----- Dataset content -----

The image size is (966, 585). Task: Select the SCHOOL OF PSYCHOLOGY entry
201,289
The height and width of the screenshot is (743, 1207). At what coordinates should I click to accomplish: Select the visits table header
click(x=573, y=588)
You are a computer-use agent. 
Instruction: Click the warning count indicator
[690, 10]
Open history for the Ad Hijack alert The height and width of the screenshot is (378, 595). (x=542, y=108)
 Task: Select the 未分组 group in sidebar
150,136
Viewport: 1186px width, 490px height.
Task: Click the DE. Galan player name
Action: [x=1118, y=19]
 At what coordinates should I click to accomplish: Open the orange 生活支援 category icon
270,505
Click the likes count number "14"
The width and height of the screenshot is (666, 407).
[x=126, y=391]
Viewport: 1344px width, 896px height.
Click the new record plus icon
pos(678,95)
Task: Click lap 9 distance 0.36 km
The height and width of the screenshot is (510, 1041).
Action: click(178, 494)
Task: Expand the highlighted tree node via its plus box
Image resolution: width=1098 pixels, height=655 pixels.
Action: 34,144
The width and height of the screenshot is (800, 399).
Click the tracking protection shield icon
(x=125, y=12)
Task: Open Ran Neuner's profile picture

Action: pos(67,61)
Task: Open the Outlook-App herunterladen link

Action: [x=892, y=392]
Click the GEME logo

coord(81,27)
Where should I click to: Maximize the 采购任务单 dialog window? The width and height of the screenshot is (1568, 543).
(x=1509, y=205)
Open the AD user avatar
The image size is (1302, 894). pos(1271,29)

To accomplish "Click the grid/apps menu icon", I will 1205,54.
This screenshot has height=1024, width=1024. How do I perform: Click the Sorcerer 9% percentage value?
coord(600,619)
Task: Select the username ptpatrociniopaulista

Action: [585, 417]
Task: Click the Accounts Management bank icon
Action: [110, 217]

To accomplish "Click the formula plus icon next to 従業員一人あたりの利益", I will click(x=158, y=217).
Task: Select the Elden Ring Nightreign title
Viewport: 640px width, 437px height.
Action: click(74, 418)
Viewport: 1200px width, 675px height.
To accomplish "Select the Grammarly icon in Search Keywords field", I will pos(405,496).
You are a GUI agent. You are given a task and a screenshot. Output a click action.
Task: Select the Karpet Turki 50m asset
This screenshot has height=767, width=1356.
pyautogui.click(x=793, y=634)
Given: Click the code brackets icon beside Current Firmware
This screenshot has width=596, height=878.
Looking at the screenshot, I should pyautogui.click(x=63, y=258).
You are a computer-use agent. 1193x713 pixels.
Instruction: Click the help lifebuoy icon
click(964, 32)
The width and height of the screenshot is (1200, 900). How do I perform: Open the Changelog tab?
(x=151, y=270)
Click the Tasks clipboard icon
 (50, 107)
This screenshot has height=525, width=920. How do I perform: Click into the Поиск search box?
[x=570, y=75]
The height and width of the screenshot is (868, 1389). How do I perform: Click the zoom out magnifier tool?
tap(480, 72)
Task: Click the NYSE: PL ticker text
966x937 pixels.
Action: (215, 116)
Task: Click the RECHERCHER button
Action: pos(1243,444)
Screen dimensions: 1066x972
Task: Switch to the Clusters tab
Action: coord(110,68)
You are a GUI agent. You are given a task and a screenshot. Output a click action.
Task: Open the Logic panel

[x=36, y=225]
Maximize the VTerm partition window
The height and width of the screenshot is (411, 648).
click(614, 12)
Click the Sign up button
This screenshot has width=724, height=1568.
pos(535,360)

-----

## Activity
Every entry is to be copied exactly, with none omitted.

## Solution for this problem
The image size is (966, 585). Task: Select the SCHOOL OF PSYCHOLOGY entry
201,289
The height and width of the screenshot is (743, 1207). At what coordinates should I click to accomplish: Select the visits table header
click(x=573, y=588)
You are a computer-use agent. 
Instruction: Click the warning count indicator
[690, 10]
Open history for the Ad Hijack alert The height and width of the screenshot is (378, 595). (x=542, y=108)
 Task: Select the 未分组 group in sidebar
150,136
Viewport: 1186px width, 490px height.
Task: Click the DE. Galan player name
Action: [x=1118, y=19]
 At what coordinates should I click to accomplish: Open the orange 生活支援 category icon
270,505
Click the likes count number "14"
The width and height of the screenshot is (666, 407).
[x=126, y=391]
Viewport: 1344px width, 896px height.
Click the new record plus icon
pos(678,95)
Task: Click lap 9 distance 0.36 km
The height and width of the screenshot is (510, 1041).
Action: click(178, 494)
Task: Expand the highlighted tree node via its plus box
Image resolution: width=1098 pixels, height=655 pixels.
Action: 34,144
The width and height of the screenshot is (800, 399).
Click the tracking protection shield icon
(x=125, y=12)
Task: Open Ran Neuner's profile picture

Action: pos(67,61)
Task: Open the Outlook-App herunterladen link

Action: [x=892, y=392]
Click the GEME logo

coord(81,27)
Where should I click to: Maximize the 采购任务单 dialog window? The width and height of the screenshot is (1568, 543).
(x=1509, y=205)
Open the AD user avatar
The image size is (1302, 894). pos(1271,29)

To accomplish "Click the grid/apps menu icon", I will 1205,54.
This screenshot has height=1024, width=1024. How do I perform: Click the Sorcerer 9% percentage value?
coord(600,619)
Task: Select the username ptpatrociniopaulista

Action: [585, 417]
Task: Click the Accounts Management bank icon
Action: [110, 217]

To accomplish "Click the formula plus icon next to 従業員一人あたりの利益", I will click(x=158, y=217).
Task: Select the Elden Ring Nightreign title
Viewport: 640px width, 437px height.
Action: click(74, 418)
Viewport: 1200px width, 675px height.
To accomplish "Select the Grammarly icon in Search Keywords field", I will pos(405,496).
You are a GUI agent. You are given a task and a screenshot. Output a click action.
Task: Select the Karpet Turki 50m asset
This screenshot has height=767, width=1356.
pyautogui.click(x=793, y=634)
Given: Click the code brackets icon beside Current Firmware
This screenshot has width=596, height=878.
Looking at the screenshot, I should pyautogui.click(x=63, y=258).
You are a computer-use agent. 1193x713 pixels.
Instruction: Click the help lifebuoy icon
click(964, 32)
The width and height of the screenshot is (1200, 900). How do I perform: Open the Changelog tab?
(x=151, y=270)
Click the Tasks clipboard icon
 (50, 107)
This screenshot has height=525, width=920. How do I perform: Click into the Поиск search box?
[x=570, y=75]
The height and width of the screenshot is (868, 1389). How do I perform: Click the zoom out magnifier tool?
tap(480, 72)
Task: Click the NYSE: PL ticker text
966x937 pixels.
Action: (215, 116)
Task: Click the RECHERCHER button
Action: pos(1243,444)
Screen dimensions: 1066x972
Task: Switch to the Clusters tab
Action: coord(110,68)
You are a GUI agent. You are given a task and a screenshot. Output a click action.
Task: Open the Logic panel

[x=36, y=225]
Maximize the VTerm partition window
The height and width of the screenshot is (411, 648).
click(614, 12)
Click the Sign up button
This screenshot has width=724, height=1568.
pos(535,360)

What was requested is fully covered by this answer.